Let $c$ be a positive integer and $a_1,a_2, \ldots, a_n$ an infinite sequence of positive integers, such that $a_{n+1}=\sqrt{a_n^3-ca_n}$. Prove that $(a_n)$ is eventually constant, that is there exists a positive integer $N$ such that $a_N=a_{N+i}$ for all $i \in \mathbb{N}$.
-This was given to me by a friend. Up to now, I have no solution. What I have shown is that actually what we are to prove is equivalent to $(a_n)$ being constant, and if we suppose that $(a_n)$ is not constant, I have proved that it has to be stricly increasing.
Observe that $$a_2>a_1\iff a_1>\frac{1+\sqrt{4c+1}}{2}$$ Now we have $a_2=\sqrt{a_1(a_1^2-c)}>a_1>\frac{1+\sqrt{4c+1}}{2}$, because $a_1^2-c>a_1$. Thus we also have $a_3>a_2$. Continuing this way we have that the sequence is strictly increasing.

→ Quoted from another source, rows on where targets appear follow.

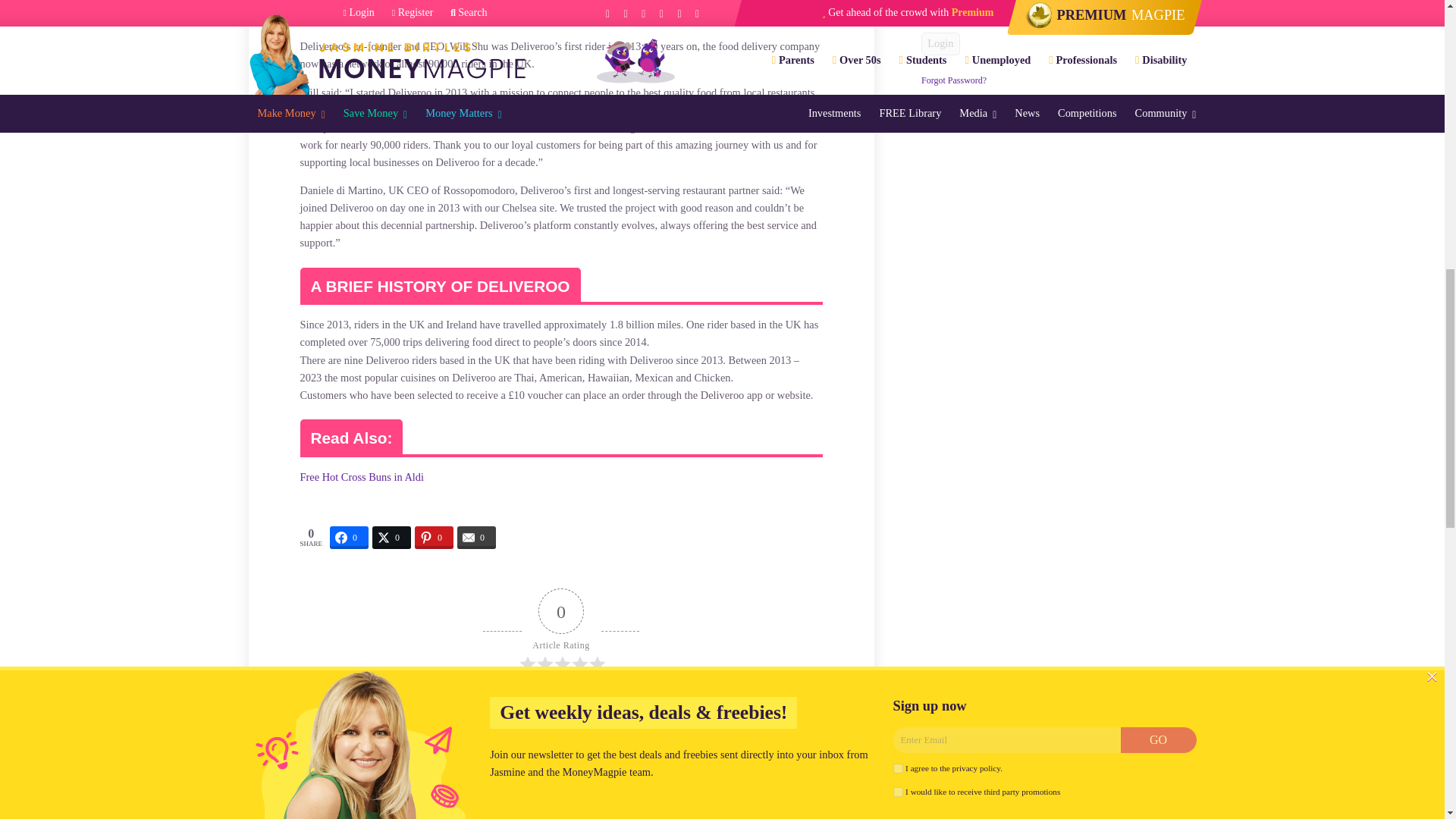
Share on Pinterest (433, 537)
Share on Email (476, 537)
Share on Twitter (391, 537)
Login (940, 44)
Share on Facebook (349, 537)
1 (926, 6)
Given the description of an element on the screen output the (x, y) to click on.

Similarly we can show that $a_2<a_1$ implies the sequence is strictly decreasing. But a sequence of positive integers can not be strictly decreasing.
If we have $a_1=a_2$ we are already done.
So the sequence is strictly increasing. Now observe that if $p\mid a_n, p\nmid c$ for some prime $p$, we will have that $v_p(a_{n+1})=\frac{v_p(a_n)}{2}$. But this can not continue forever. Hence we must have $p\mid a_n\implies p\mid c$. This readily implies that the set of prime divisors of the set $\{a_1,a_2,\ldots\}$ is finite. But we also have that the sequence is strictly increasing. Hence $p^{\alpha}\mid a_n, p^{\alpha}\nmid c$ for some $n\in \mathbb{N}$. Now let us look at $v_p(a_{n+1})$. We can easily see that $v_p(a_n)>v_p(a_{n+1})=\frac{v_p(a_n)+v_p(c)}{2}>v_p(c)$. This implies $v_p(a_m)$ will not be integer for some large enough $m$, a contradiction. A contradiction.
Hence we must have $a_1=a_2$. Thus we are done.